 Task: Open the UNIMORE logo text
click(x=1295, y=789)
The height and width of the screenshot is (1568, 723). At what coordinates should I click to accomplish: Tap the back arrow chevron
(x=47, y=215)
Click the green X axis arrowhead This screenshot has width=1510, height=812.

======

Task objective » Without leaving anything out, retype the material exactly.

Output for this exercise »
 Task: Open the UNIMORE logo text
click(x=1295, y=789)
The height and width of the screenshot is (1568, 723). At what coordinates should I click to accomplish: Tap the back arrow chevron
(x=47, y=215)
Click the green X axis arrowhead This screenshot has width=1510, height=812.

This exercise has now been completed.